UND: One new idea on the table that you criticize in the book is creating a “concert of democracies” to supplant traditional multilateral institutions like the United Nations. Supporters of this idea would contend that creating such a forum would help the United States avoid crippling debates among adversaries like Russia or China. What’s so wrong with that?
MY: Well, it’s all a bit confusing because oftentimes proponents of the idea deny that they want to supplant the United Nations. But basically, it’s true that the U.N. Security Council voting process is cumbersome and, at times, annoying. But it’s the very cumbersome nature of the process that lends it it’s unique legitimacy. An endeavor that can secure the kind of broad-based support necessary to win the blessing of the [Security Council] can’t be dismissed by its targets as reflecting the narrow interests of any one power or any particular ideological quirk.

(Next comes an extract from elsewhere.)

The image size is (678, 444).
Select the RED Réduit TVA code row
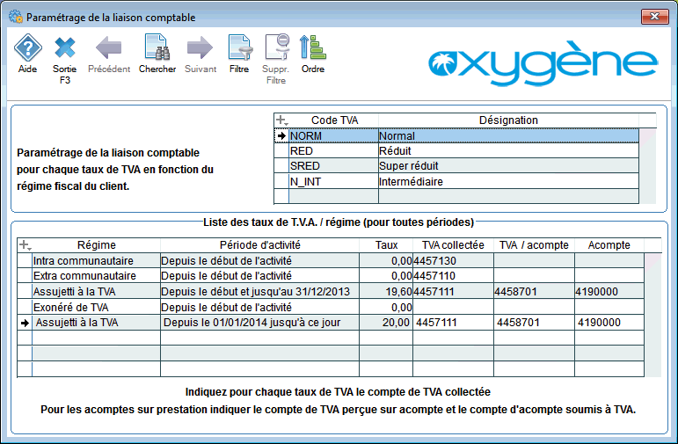(x=332, y=151)
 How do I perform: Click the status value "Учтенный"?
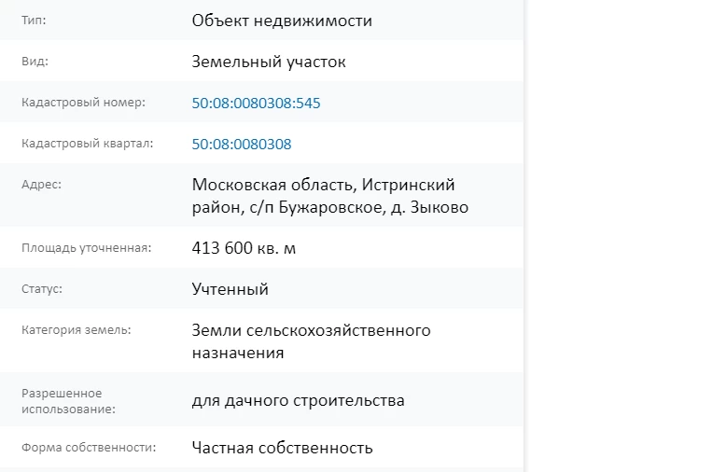tap(230, 289)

A league of democracies could be a useful supplement to the international arena if its activities were kept on an appropriately modest level. But some have suggested that one function of the league might be to authorize military activities outside the Article 7 process. I’m doubtful that any of the world’s major non-U.S. democracies would actually go along with this idea but if they did it would set us on a path for a new cold war style conflict with China and Russia with dire consequences for the world. John McCain appears to think this is a good idea, but the concert of democracies concept has some proponents who don’t want to see a new cold war and don’t want to reorganize the world around Sino-American conflict but I have a hard time understanding what it is those people think they’re doing.